** Your instructions **
Where the string "Given" occurs in a line of the entries below, copy that line.

** Data to examine **
════

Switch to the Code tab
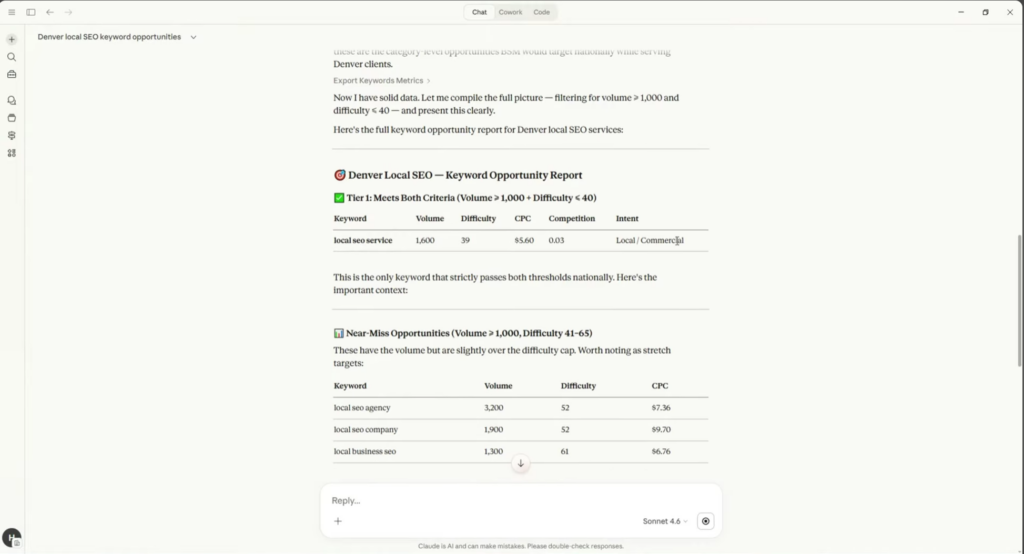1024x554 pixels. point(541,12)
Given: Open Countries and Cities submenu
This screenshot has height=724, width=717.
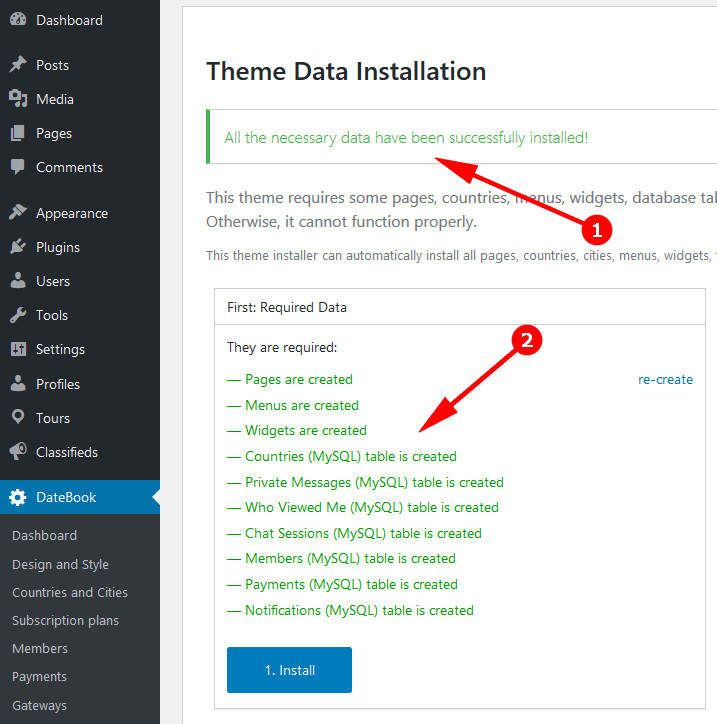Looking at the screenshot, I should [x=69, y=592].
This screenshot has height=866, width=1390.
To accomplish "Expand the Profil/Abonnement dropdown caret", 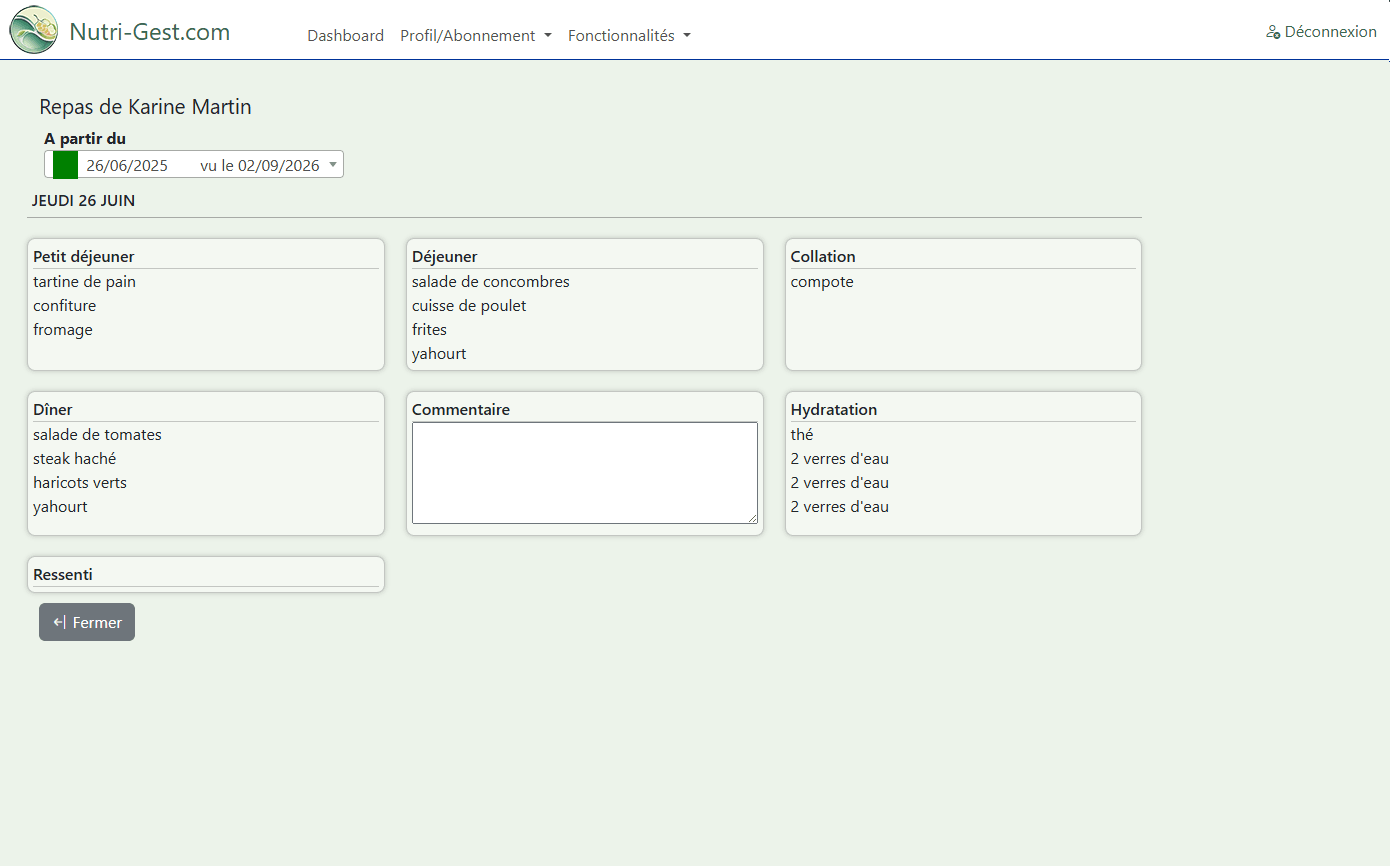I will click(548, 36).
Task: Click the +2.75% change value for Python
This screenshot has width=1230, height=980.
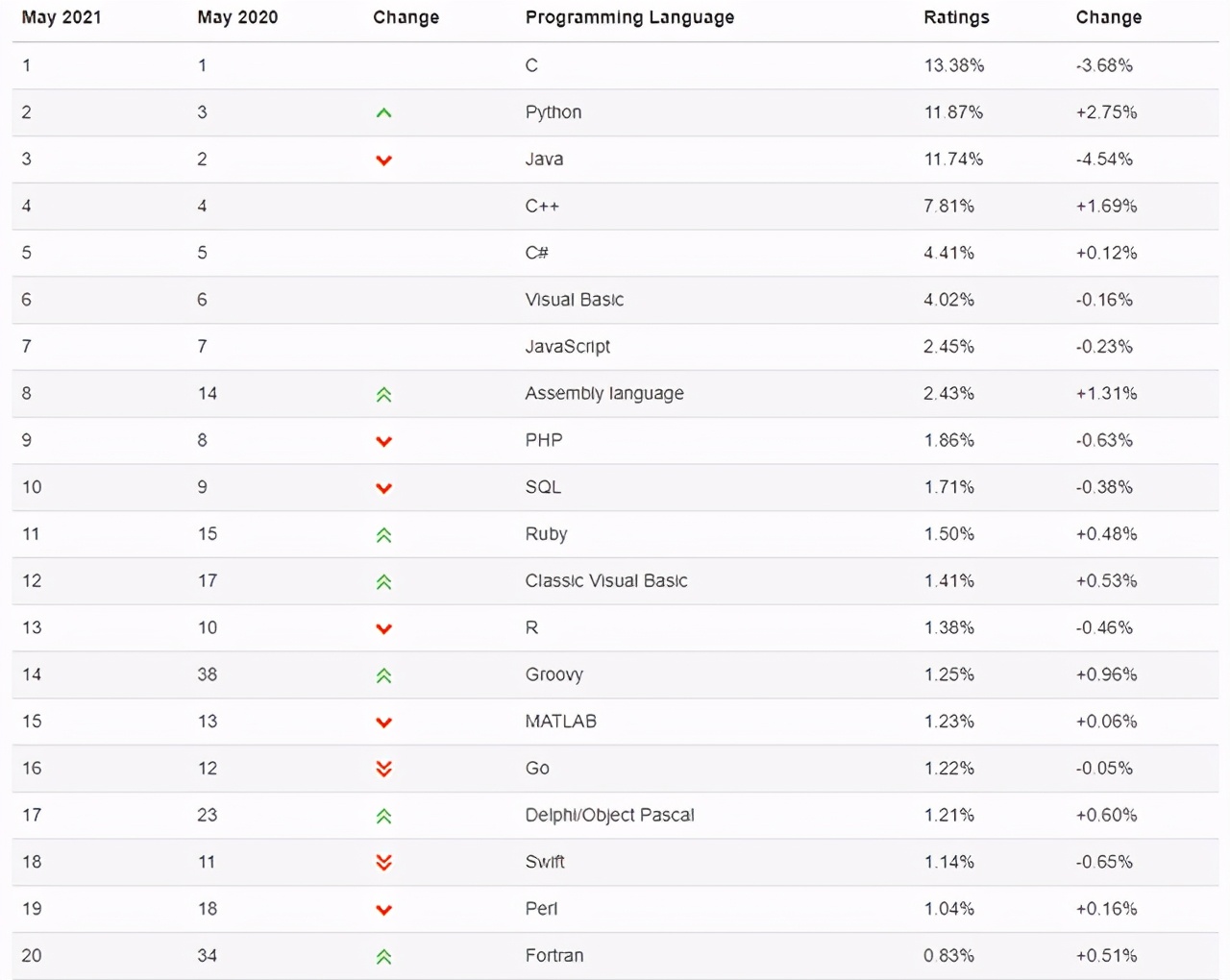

════

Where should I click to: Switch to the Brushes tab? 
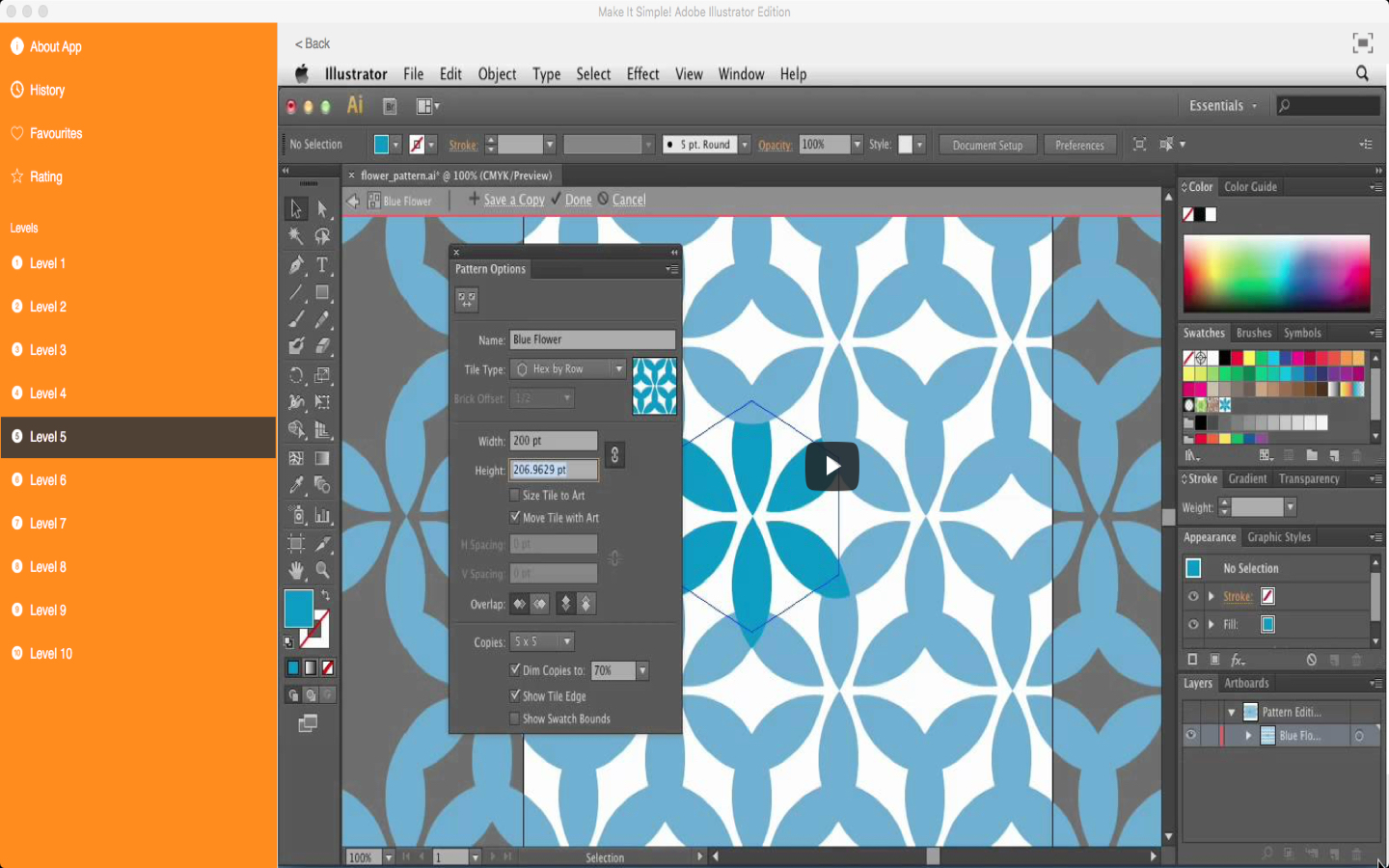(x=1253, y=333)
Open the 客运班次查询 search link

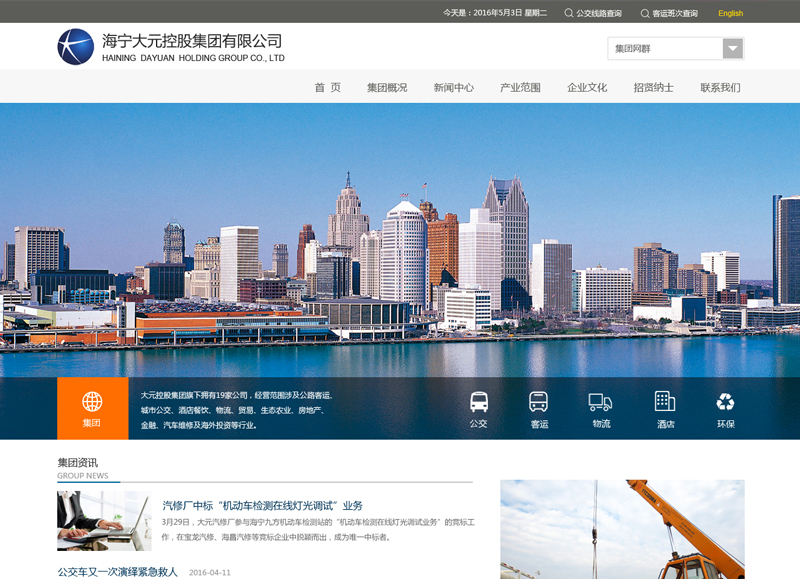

════

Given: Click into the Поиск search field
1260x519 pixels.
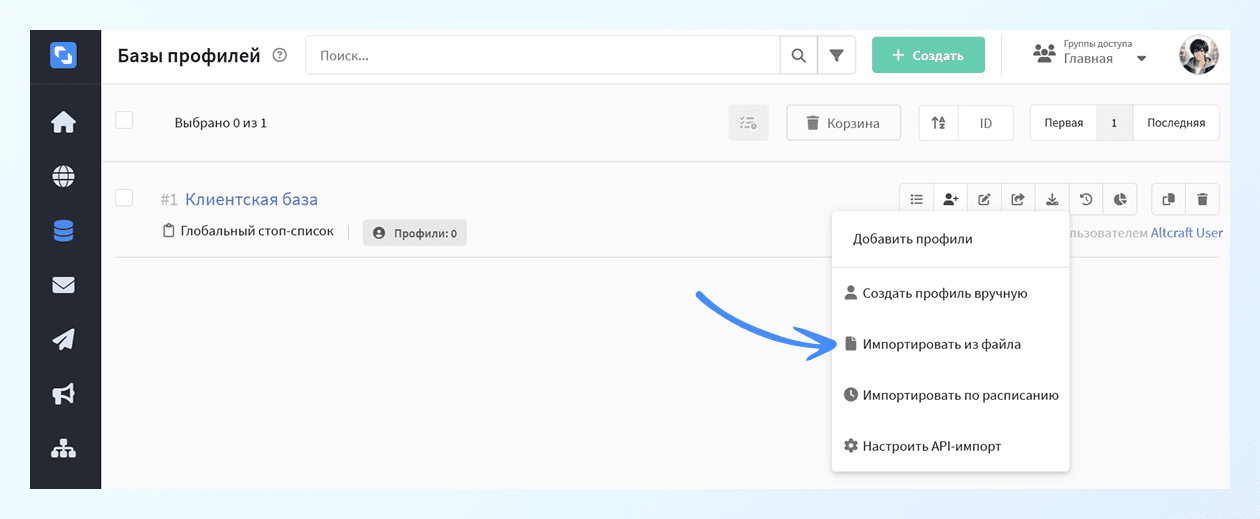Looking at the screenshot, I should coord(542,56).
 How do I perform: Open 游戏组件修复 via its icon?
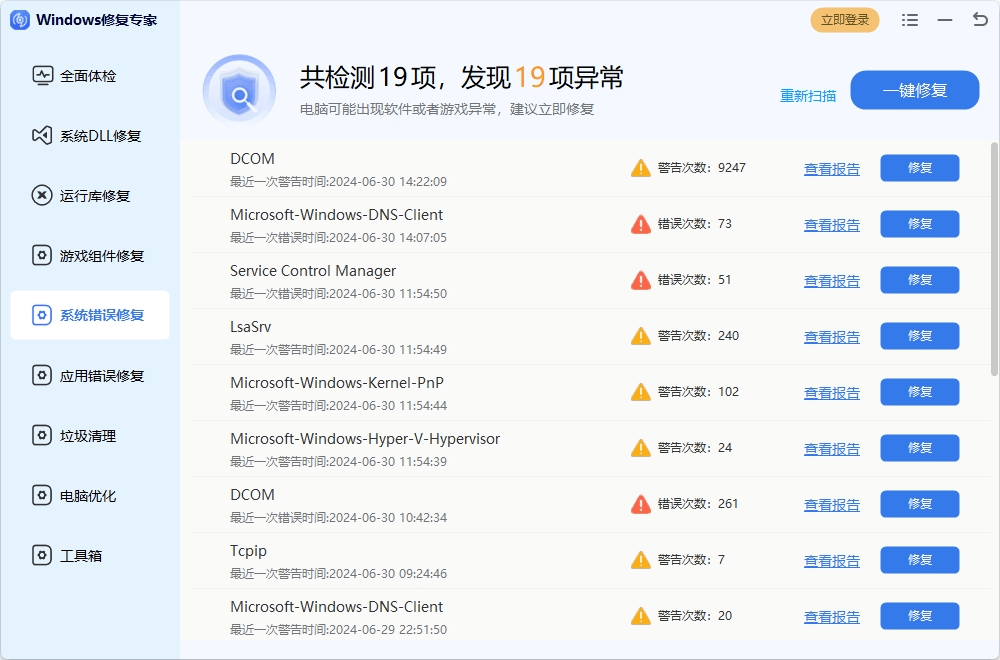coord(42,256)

════

** Task output **
Given: Open Countries and Cities submenu
Given: Click into the Поиск search field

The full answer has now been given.